Scientists Establish Use of Antihypertensive Drug to Fight Cocaine and Alcohol Addiction

Scientists Establish Use of Antihypertensive Drug to Fight Cocaine and Alcohol A

In the first-of-its-kind research, scientists from the University of Texas at Austin have made interventions in controlling cocaine and alcohol addiction, by using an antihypertensive drug.

The research, published this week, in the journal Molecular Psychiatry, attempted to gauge the benefits of Isradipine, an antihypertensive drug. The researchers believed that the drug could help erase unconscious memories that underlie addiction, thereby preventing relapses among addicts. They attempted to prove that addiction had more to do with environmental cues like people, places, sights and sounds that an addict experiences, than to do with the addict’s willpower.

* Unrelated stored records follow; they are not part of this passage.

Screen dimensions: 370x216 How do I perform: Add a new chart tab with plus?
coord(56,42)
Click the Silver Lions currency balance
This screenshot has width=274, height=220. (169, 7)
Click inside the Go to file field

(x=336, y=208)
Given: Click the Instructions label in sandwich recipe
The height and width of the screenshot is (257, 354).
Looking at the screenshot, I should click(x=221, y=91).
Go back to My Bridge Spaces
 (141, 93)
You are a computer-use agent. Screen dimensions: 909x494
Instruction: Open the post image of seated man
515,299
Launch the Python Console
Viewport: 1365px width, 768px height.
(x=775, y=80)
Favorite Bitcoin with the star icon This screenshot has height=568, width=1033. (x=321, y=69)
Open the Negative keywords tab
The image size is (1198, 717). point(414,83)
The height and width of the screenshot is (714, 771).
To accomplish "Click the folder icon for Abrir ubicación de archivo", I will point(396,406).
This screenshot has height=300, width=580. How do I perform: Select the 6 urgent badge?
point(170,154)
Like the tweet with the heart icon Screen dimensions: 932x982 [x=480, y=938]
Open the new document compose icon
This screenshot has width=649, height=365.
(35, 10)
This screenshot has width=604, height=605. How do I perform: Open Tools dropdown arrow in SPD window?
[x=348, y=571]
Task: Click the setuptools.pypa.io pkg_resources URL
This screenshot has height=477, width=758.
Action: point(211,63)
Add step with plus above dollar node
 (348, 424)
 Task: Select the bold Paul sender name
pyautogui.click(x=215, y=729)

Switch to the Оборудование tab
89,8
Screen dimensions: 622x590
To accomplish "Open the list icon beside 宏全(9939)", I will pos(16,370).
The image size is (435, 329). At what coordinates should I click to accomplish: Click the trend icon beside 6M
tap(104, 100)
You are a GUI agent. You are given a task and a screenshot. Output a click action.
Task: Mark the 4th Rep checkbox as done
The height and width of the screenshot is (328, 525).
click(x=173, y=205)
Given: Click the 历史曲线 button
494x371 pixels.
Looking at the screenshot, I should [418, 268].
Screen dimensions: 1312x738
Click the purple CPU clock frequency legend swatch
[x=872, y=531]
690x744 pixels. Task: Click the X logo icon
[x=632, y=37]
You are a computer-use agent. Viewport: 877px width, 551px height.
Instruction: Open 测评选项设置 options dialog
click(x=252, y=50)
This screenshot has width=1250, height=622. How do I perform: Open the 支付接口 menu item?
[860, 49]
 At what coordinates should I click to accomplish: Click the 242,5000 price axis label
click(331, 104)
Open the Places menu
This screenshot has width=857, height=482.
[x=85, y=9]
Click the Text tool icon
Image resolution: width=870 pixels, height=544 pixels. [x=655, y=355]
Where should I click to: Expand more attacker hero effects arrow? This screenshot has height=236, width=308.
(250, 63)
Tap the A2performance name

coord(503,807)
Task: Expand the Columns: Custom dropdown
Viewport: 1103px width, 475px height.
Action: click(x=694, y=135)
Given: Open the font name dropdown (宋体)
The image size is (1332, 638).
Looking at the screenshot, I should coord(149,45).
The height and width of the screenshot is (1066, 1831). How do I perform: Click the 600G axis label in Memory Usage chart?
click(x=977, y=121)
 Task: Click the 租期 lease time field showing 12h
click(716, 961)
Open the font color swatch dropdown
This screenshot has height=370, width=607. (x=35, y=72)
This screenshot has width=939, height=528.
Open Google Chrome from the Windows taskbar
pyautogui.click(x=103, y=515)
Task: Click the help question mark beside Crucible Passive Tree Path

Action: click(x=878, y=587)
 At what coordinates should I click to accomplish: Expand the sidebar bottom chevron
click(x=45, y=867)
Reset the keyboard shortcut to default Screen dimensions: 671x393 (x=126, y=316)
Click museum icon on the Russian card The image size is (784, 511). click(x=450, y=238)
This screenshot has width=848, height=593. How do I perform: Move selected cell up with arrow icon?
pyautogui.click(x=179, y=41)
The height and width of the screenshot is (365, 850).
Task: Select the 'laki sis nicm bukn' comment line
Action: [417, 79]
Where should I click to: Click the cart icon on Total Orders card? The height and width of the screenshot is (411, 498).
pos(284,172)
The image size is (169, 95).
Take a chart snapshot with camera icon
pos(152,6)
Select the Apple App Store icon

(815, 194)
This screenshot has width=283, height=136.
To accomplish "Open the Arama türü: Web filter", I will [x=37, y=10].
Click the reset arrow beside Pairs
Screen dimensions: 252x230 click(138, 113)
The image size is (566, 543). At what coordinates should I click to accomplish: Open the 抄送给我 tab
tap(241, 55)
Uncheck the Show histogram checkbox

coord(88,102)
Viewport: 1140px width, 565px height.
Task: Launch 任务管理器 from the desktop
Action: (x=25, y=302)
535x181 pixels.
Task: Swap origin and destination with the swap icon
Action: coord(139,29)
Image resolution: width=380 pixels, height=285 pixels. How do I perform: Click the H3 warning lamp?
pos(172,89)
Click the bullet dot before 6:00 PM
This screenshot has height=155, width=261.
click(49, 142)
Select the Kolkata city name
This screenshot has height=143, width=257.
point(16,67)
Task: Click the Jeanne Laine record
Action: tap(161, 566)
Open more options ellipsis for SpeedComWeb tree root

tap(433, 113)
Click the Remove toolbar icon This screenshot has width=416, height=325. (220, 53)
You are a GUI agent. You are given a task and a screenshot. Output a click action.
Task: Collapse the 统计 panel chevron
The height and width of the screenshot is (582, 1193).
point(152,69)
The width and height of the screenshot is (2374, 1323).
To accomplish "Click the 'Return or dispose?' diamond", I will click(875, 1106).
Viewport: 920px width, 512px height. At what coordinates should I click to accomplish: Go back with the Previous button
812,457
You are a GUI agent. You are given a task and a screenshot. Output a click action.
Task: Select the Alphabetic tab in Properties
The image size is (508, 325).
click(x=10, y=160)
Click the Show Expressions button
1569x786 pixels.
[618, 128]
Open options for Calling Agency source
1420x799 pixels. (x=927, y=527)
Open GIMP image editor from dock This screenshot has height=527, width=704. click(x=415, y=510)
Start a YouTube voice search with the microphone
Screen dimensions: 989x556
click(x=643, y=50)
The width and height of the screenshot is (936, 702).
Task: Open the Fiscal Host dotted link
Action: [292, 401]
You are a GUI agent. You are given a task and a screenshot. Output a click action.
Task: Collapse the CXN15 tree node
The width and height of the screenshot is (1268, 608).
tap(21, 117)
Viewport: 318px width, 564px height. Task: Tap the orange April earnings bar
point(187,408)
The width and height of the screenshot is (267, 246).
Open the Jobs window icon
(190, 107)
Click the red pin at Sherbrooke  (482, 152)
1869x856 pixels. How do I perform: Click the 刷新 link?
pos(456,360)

What an antihypertensive drug does is, it blocks a particular type of ion channel in certain brain cells. The researchers found that by blocking these ion channels, with the use of isradipine, they could reserve the rewiring that triggered memories of addiction-associated places. For the study, they used a sample of trained rats to associate either a black or a white room with the use of a drug.

They found that when the addicted rats were offered the choice of going into either room, they always went in for the room they were addicted to. However, when they were administered a dose of isradipine, though they still preferred the room they were addicted to on the first day, they no longer preferred it on subsequent days. In contrast, the control group still preferred the room they associated with their addiction.

This helped the researchers conclude that the use of isradipine not only suppressed the addiction memories but also flushed them out entirely. The lead author suggested that the current research could be easily carried forward to humans as isradipine was already approved by the FDA.